We hear a lot about how mobile learning is bringing a sea change to how training is delivered using an LMS. Is it hype or really happening?
Like all binary questions involving eLearning, there is no simple yes or no answer. It depends on the type of training you are trying to deliver and the applications you are using.
Let’s look at the example of learning a language, which has four basic skill levels: listening comprehension, writing, reading and speaking.
There is a popular app on Google Play that advertises itself as teaching languages using small bite size lessons with gamification badges. It’s also free. Their pitch is that the app will not only save you a bundle, but it’s convenient. You can learn to read, speak and write a language on your smartphone on a coffee break.
These kinds of resource apps definitely have a place in electronic learning.
Here’s an example. A group of us in a Spanish language discussion class were meeting at a pub on a regular basis. There were native speakers at the table from various parts of the Spanish speaking world. Different vocabularies and ways of expressing the language were in play. We would use the app on occasion to settle discussions on which word might be appropriate in a given context.
There were also translation and bi-lingual dictionary apps that people carried around on their smartphones.
At the end of the day, we were leaning on electronic learning as a resource. All well and good when looking up a vocabulary word. But what about the nuances of the language—like the complicated use of the subjunctive tense, which trips up many a tongue and mind when learning Spanish?
Who better to discuss the use of subjunctive tense than a native Spanish speaker sitting at the table? One of them was an instructor from Argentina who happened to have a hand-out with fill-in-the blank statements and questions involving the subjunctive tense. Yes, old technology, but very useful particularly when delivered by an educator.
So, in a sense, we were using mobile technology as an adjunct to our conversation class in a blended learning setting.
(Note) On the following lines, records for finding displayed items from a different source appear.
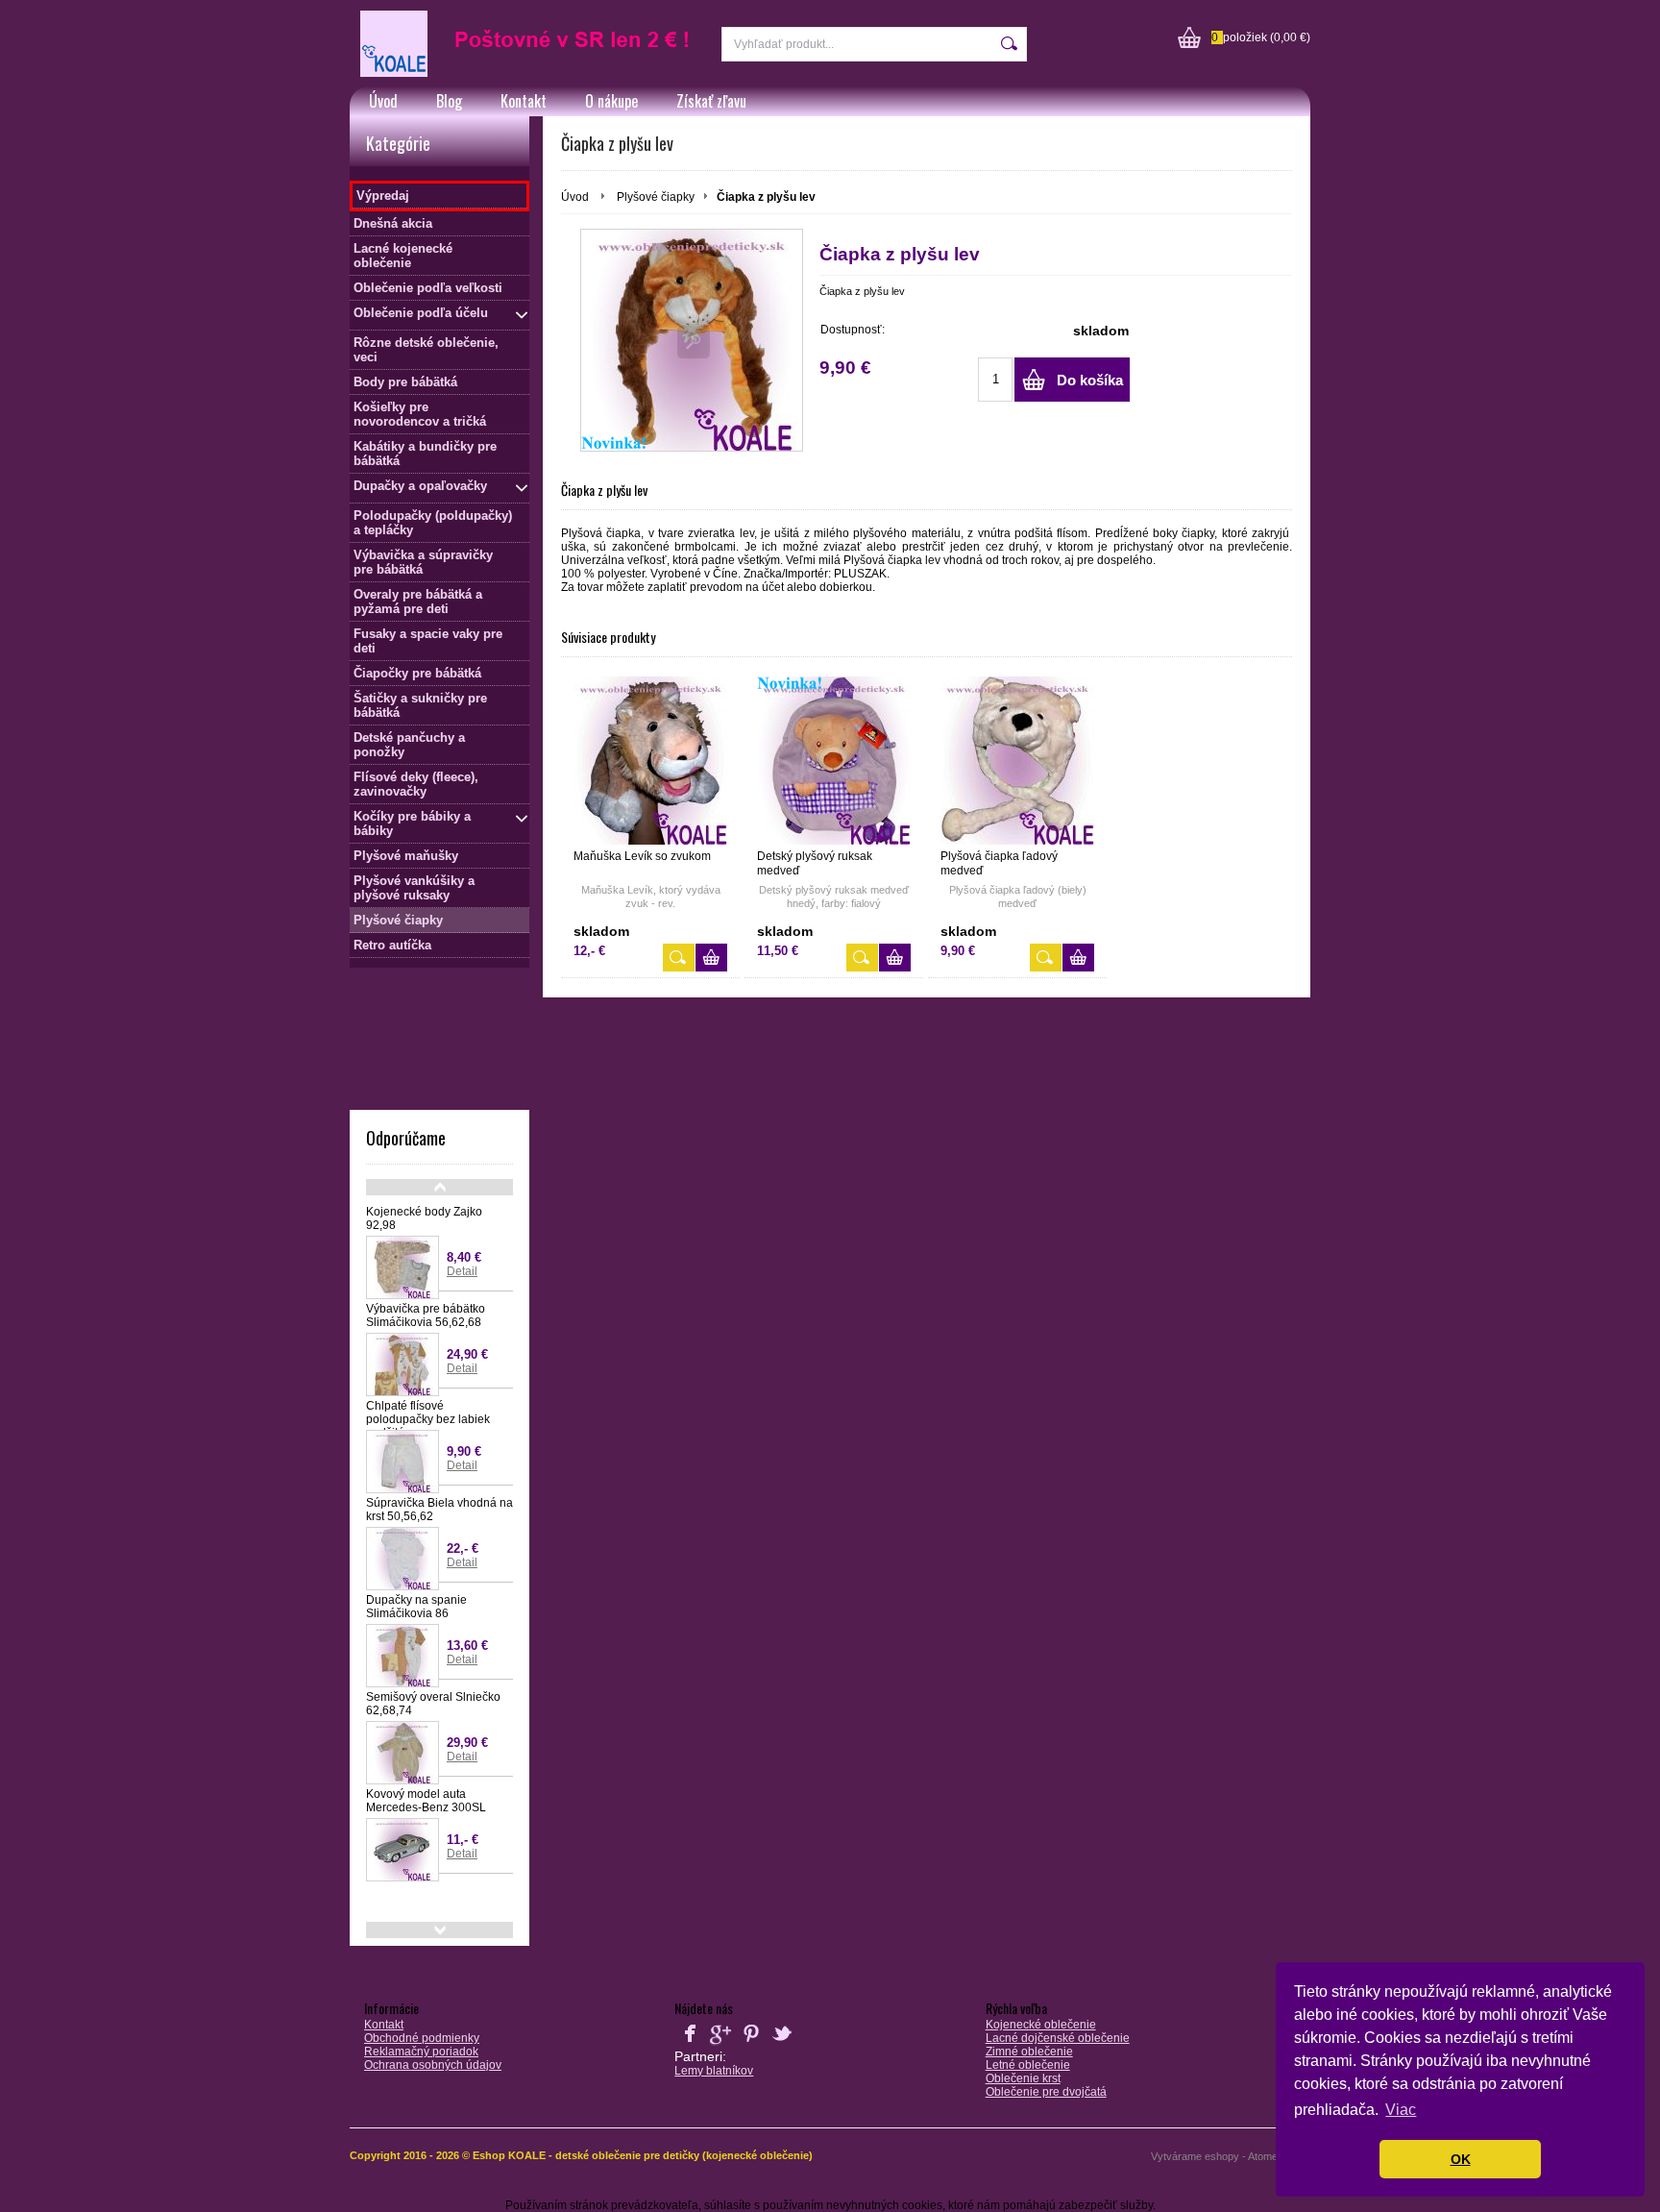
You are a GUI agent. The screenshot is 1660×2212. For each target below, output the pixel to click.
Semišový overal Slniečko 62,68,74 (433, 1703)
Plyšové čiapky (656, 197)
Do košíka (1090, 380)
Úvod (383, 100)
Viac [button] (1400, 2109)
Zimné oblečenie (1029, 2051)
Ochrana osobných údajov (432, 2065)
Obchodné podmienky (421, 2038)
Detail (462, 1271)
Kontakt (523, 100)
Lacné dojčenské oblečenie (1058, 2038)
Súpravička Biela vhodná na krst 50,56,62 (439, 1509)
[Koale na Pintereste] (751, 2045)
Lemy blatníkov (713, 2070)
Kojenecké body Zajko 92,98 (424, 1218)
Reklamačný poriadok (421, 2051)
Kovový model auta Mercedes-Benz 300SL (426, 1800)
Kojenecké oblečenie (1041, 2024)
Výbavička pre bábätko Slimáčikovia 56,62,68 (425, 1315)
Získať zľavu (711, 100)
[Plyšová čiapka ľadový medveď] (1017, 760)
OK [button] (1461, 2159)
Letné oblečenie (1028, 2065)
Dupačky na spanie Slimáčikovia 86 (416, 1606)
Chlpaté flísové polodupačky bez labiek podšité (428, 1419)
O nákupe (611, 100)
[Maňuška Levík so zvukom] (650, 760)
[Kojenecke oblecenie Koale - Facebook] (689, 2045)
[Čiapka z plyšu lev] (691, 340)
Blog (449, 100)
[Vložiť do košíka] (711, 957)
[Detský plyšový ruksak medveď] (834, 760)
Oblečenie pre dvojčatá (1046, 2092)
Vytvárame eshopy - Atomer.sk (1224, 2156)
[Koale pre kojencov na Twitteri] (782, 2045)
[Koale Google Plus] (720, 2045)
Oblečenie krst (1023, 2078)
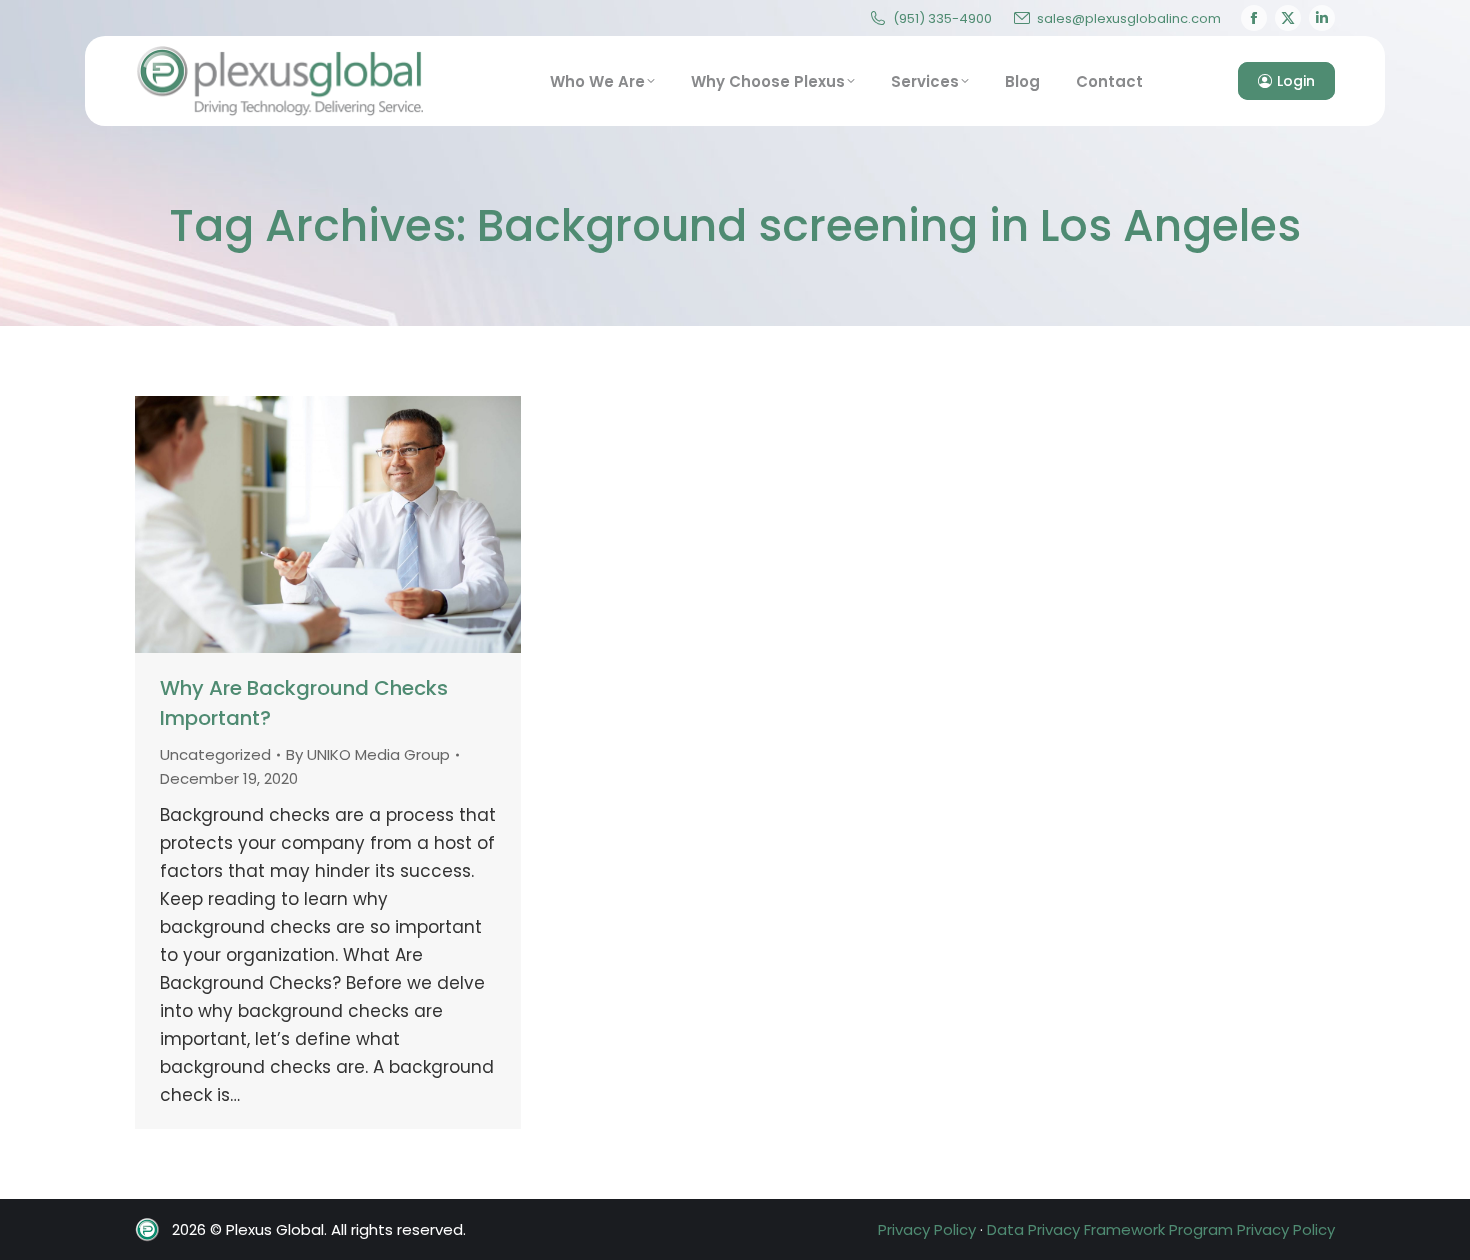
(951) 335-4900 (942, 18)
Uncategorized (215, 754)
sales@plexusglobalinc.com (1129, 18)
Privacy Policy (927, 1229)
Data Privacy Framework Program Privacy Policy (1161, 1229)
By (368, 754)
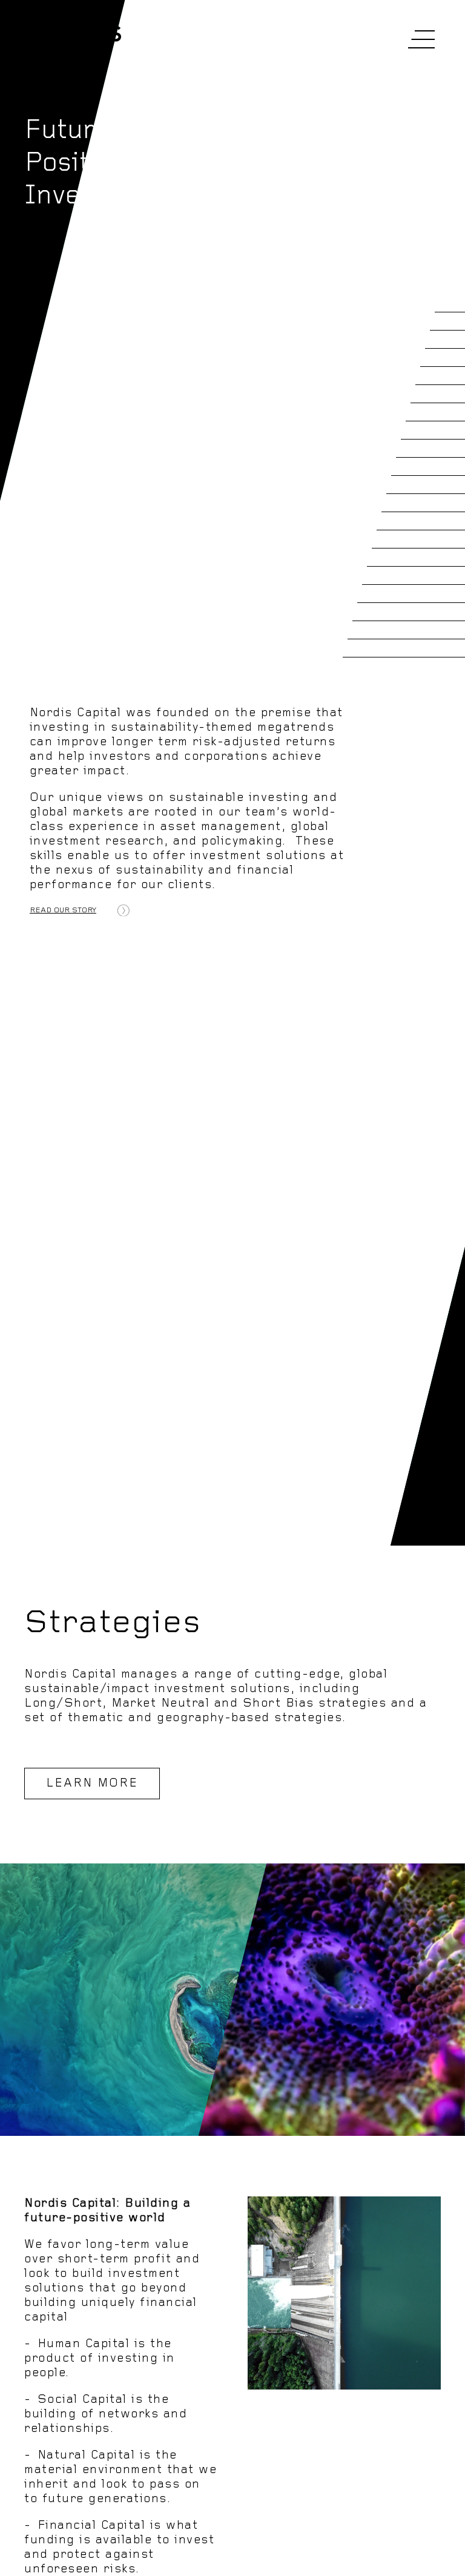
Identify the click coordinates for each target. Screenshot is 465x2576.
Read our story (63, 910)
It was fun, interactive, and informal learning. And it worked for the speaking and listening comprehension part of the equation. But it would have worked even better if we had gone home and hopped onto the web in a formalised eLearning class in Spanish and practiced what we had just learned in a more structured context for the written part of the learning. We may even had taken an exam which would have given us instant feedback.
These type of instructor-led language classes are part of a group of learning subjects that can be delivered via Skype or any other technology that gives instant feedback. The reinforcement comes via an LMS.
So definitely download those mobile apps as an additional resource. They really do work and they are formatted to be delivered over the web on smart devices. No squeezing into a small space with a oversized LMS.